Listed records:

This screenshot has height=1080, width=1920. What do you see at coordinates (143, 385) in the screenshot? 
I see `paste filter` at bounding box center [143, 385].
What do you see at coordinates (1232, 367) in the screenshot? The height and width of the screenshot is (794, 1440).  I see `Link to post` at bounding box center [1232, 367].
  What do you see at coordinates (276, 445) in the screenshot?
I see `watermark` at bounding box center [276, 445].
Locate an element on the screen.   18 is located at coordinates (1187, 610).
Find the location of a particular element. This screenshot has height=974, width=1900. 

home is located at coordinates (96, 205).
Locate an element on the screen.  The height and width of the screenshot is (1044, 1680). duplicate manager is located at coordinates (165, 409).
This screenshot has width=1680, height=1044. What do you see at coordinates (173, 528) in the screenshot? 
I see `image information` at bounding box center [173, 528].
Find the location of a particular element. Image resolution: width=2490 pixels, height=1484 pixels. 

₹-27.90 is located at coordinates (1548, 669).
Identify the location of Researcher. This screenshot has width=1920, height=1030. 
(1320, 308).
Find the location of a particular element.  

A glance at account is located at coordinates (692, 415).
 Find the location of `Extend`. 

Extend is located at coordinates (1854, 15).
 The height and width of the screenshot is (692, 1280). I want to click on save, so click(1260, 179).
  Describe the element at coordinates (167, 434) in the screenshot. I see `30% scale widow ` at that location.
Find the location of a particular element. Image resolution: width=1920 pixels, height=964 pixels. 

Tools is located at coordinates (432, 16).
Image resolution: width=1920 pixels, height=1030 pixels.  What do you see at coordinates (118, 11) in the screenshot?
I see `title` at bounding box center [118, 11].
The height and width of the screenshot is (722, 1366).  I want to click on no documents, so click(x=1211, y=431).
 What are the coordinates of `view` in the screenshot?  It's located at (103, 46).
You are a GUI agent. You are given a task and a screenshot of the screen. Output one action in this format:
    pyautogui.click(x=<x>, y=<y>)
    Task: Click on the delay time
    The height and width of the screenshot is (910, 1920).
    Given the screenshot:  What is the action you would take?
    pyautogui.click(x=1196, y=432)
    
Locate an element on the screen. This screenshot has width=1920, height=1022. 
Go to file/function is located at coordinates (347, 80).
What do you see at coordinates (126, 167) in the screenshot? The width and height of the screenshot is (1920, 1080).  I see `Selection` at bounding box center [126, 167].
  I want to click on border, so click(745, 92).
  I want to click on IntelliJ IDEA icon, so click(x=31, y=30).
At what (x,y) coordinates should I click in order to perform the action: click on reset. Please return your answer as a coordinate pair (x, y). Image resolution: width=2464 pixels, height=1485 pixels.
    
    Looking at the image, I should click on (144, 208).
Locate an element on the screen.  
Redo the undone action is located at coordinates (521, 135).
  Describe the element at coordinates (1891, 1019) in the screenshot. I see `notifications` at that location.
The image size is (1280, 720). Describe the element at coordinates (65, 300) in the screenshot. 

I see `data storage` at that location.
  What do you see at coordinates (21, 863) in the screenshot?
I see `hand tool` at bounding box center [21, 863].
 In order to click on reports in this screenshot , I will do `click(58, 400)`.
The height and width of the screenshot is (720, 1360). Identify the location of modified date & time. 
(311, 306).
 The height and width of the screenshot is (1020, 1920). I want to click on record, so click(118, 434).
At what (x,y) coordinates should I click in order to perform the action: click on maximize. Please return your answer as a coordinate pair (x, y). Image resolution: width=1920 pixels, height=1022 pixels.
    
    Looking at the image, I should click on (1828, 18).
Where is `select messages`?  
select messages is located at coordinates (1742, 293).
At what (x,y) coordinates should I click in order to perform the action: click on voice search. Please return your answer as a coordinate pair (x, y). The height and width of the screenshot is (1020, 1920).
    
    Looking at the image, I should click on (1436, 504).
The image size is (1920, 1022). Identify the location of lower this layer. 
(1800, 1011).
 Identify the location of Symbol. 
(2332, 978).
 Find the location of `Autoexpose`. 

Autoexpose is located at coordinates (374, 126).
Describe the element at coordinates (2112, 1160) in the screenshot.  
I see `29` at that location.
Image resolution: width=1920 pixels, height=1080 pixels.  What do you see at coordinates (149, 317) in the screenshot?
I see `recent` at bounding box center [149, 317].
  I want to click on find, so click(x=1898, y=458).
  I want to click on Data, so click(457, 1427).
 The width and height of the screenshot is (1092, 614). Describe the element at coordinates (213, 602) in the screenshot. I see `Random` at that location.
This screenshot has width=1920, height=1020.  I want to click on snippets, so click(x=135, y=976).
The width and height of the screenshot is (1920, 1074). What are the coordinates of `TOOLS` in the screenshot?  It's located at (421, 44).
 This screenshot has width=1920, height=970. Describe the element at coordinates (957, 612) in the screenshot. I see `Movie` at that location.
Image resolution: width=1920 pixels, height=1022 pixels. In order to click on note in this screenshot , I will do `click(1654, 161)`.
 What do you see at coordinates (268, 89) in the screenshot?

What to produce: Change "height and width" to "size" in the data lines between the one holding "What do you see at coordinates (1232, 367)" and the one holding "center [276, 445].", inclusive, and give those lines back with nothing else altered.

Solution to this exercise:
What do you see at coordinates (1232, 367) in the screenshot? The size of the screenshot is (794, 1440).  I see `Link to post` at bounding box center [1232, 367].
  What do you see at coordinates (276, 445) in the screenshot?
I see `watermark` at bounding box center [276, 445].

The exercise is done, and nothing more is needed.